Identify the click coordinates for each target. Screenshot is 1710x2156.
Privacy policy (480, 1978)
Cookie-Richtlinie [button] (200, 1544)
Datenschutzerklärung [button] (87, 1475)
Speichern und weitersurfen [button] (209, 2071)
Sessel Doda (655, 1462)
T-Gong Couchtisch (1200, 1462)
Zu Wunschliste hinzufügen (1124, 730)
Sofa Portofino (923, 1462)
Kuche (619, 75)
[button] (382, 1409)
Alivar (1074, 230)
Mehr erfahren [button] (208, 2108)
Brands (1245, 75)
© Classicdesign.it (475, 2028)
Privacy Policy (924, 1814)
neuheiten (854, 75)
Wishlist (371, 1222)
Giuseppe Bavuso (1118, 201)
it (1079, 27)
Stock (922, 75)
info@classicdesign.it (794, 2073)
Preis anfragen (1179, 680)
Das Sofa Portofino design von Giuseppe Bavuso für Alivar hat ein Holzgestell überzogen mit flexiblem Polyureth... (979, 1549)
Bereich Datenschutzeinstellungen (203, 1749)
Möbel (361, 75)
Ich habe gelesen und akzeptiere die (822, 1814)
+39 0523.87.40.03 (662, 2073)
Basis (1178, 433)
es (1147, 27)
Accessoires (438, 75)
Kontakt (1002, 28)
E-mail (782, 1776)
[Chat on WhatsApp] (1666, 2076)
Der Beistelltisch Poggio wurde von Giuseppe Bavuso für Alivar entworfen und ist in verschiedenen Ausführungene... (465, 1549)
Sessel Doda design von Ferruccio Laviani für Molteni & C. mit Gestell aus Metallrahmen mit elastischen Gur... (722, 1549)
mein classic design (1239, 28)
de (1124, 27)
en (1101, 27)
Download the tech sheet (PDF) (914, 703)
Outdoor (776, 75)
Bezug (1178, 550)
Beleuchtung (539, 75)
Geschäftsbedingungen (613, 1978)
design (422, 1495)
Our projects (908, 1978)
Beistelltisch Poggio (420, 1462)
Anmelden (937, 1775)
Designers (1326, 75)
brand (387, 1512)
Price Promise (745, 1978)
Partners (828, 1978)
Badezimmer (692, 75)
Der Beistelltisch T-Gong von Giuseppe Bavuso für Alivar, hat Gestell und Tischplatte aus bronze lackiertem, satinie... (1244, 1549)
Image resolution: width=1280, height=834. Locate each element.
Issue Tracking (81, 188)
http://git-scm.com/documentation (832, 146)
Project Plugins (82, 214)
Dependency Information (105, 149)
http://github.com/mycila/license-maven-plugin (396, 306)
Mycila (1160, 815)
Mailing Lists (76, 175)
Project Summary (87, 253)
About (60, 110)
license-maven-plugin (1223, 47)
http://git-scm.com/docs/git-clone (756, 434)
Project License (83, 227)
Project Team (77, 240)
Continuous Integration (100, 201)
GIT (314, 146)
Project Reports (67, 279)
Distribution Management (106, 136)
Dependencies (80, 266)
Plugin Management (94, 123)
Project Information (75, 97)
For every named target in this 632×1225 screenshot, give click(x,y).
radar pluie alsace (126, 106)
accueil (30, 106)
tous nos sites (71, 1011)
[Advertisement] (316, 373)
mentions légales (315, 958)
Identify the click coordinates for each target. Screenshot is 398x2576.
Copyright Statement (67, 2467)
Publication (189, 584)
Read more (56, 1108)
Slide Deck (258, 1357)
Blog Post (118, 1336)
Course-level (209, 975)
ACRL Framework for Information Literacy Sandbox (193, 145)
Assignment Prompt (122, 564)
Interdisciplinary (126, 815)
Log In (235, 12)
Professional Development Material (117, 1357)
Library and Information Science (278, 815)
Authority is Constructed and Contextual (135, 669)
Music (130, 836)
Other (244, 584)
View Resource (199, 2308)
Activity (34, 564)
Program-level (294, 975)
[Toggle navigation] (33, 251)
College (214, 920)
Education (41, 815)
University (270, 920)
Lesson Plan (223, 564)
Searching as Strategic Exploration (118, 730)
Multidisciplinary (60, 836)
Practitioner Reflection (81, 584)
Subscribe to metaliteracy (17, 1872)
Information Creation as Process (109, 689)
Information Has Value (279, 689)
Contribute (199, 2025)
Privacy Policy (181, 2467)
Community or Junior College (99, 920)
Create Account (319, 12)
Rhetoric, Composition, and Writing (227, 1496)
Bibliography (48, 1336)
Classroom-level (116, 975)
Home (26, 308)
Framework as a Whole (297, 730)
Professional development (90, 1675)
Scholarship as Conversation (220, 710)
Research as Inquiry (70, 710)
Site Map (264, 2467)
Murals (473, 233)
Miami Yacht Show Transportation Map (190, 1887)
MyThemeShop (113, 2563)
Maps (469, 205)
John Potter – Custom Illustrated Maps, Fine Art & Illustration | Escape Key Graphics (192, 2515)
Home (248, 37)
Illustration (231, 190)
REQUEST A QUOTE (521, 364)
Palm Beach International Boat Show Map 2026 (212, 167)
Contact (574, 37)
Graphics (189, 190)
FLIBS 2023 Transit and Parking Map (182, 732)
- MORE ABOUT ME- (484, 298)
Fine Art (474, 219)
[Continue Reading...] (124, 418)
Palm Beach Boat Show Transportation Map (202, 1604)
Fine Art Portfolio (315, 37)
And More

○ ○ ○

**Request:**
Copy all the rows above word for word, one line each, with nothing changed, added, or left out.

**Final result:**
Identify the click coordinates for each target. Screenshot is 1710x2156.
Privacy policy (480, 1978)
Cookie-Richtlinie [button] (200, 1544)
Datenschutzerklärung [button] (87, 1475)
Speichern und weitersurfen [button] (209, 2071)
Sessel Doda (655, 1462)
T-Gong Couchtisch (1200, 1462)
Zu Wunschliste hinzufügen (1124, 730)
Sofa Portofino (923, 1462)
Kuche (619, 75)
[button] (382, 1409)
Alivar (1074, 230)
Mehr erfahren [button] (208, 2108)
Brands (1245, 75)
© Classicdesign.it (475, 2028)
Privacy Policy (924, 1814)
neuheiten (854, 75)
Wishlist (371, 1222)
Giuseppe Bavuso (1118, 201)
it (1079, 27)
Stock (922, 75)
info@classicdesign.it (794, 2073)
Preis anfragen (1179, 680)
Das Sofa Portofino design von Giuseppe Bavuso für Alivar hat ein Holzgestell überzogen mit flexiblem Polyureth... (979, 1549)
Bereich Datenschutzeinstellungen (203, 1749)
Möbel (361, 75)
Ich habe gelesen und akzeptiere die (822, 1814)
+39 0523.87.40.03 (662, 2073)
Basis (1178, 433)
es (1147, 27)
Accessoires (438, 75)
Kontakt (1002, 28)
E-mail (782, 1776)
[Chat on WhatsApp] (1666, 2076)
Der Beistelltisch Poggio wurde von Giuseppe Bavuso für Alivar entworfen und ist in verschiedenen Ausführungene... (465, 1549)
Sessel Doda design von Ferruccio Laviani für Molteni & C. mit Gestell aus Metallrahmen mit elastischen Gur... (722, 1549)
mein classic design (1239, 28)
de (1124, 27)
en (1101, 27)
Download the tech sheet (PDF) (914, 703)
Outdoor (776, 75)
Bezug (1178, 550)
Beleuchtung (539, 75)
Geschäftsbedingungen (613, 1978)
design (422, 1495)
Our projects (908, 1978)
Beistelltisch Poggio (420, 1462)
Anmelden (937, 1775)
Designers (1326, 75)
brand (387, 1512)
Price Promise (745, 1978)
Partners (828, 1978)
Badezimmer (692, 75)
Der Beistelltisch T-Gong von Giuseppe Bavuso für Alivar, hat Gestell und Tischplatte aus bronze lackiertem, satinie... (1244, 1549)
Image resolution: width=1280, height=834. Locate each element.
Issue Tracking (81, 188)
http://git-scm.com/documentation (832, 146)
Project Plugins (82, 214)
Dependency Information (105, 149)
http://github.com/mycila/license-maven-plugin (396, 306)
Mycila (1160, 815)
Mailing Lists (76, 175)
Project Summary (87, 253)
About (60, 110)
license-maven-plugin (1223, 47)
http://git-scm.com/docs/git-clone (756, 434)
Project License (83, 227)
Project Team (77, 240)
Continuous Integration (100, 201)
GIT (314, 146)
Project Reports (67, 279)
Distribution Management (106, 136)
Dependencies (80, 266)
Plugin Management (94, 123)
Project Information (75, 97)
For every named target in this 632×1225 screenshot, give click(x,y).
radar pluie alsace (126, 106)
accueil (30, 106)
tous nos sites (71, 1011)
[Advertisement] (316, 373)
mentions légales (315, 958)
Identify the click coordinates for each target. Screenshot is 398x2576.
Copyright Statement (67, 2467)
Publication (189, 584)
Read more (56, 1108)
Slide Deck (258, 1357)
Blog Post (118, 1336)
Course-level (209, 975)
ACRL Framework for Information Literacy Sandbox (193, 145)
Assignment Prompt (122, 564)
Interdisciplinary (126, 815)
Log In (235, 12)
Professional Development Material (117, 1357)
Library and Information Science (278, 815)
Authority is Constructed and Contextual (135, 669)
Music (130, 836)
Other (244, 584)
View Resource (199, 2308)
Activity (34, 564)
Program-level (294, 975)
[Toggle navigation] (33, 251)
College (214, 920)
Education (41, 815)
University (270, 920)
Lesson Plan (223, 564)
Searching as Strategic Exploration (118, 730)
Multidisciplinary (60, 836)
Practitioner Reflection (81, 584)
Subscribe to metaliteracy (17, 1872)
Information Creation as Process (109, 689)
Information Has Value (279, 689)
Contribute (199, 2025)
Privacy Policy (181, 2467)
Community or Junior College (99, 920)
Create Account (319, 12)
Rhetoric, Composition, and Writing (227, 1496)
Bibliography (48, 1336)
Classroom-level (116, 975)
Home (26, 308)
Framework as a Whole (297, 730)
Professional development (90, 1675)
Scholarship as Conversation (220, 710)
Research as Inquiry (70, 710)
Site Map (264, 2467)
Murals (473, 233)
Miami Yacht Show Transportation Map (190, 1887)
MyThemeShop (113, 2563)
Maps (469, 205)
John Potter – Custom Illustrated Maps, Fine Art & Illustration | Escape Key Graphics (192, 2515)
Home (248, 37)
Illustration (231, 190)
REQUEST A QUOTE (521, 364)
Palm Beach International Boat Show Map 2026 (212, 167)
Contact (574, 37)
Graphics (189, 190)
FLIBS 2023 Transit and Parking Map (182, 732)
- MORE ABOUT ME- (484, 298)
Fine Art (474, 219)
[Continue Reading...] (124, 418)
Palm Beach Boat Show Transportation Map (202, 1604)
Fine Art Portfolio (315, 37)
And More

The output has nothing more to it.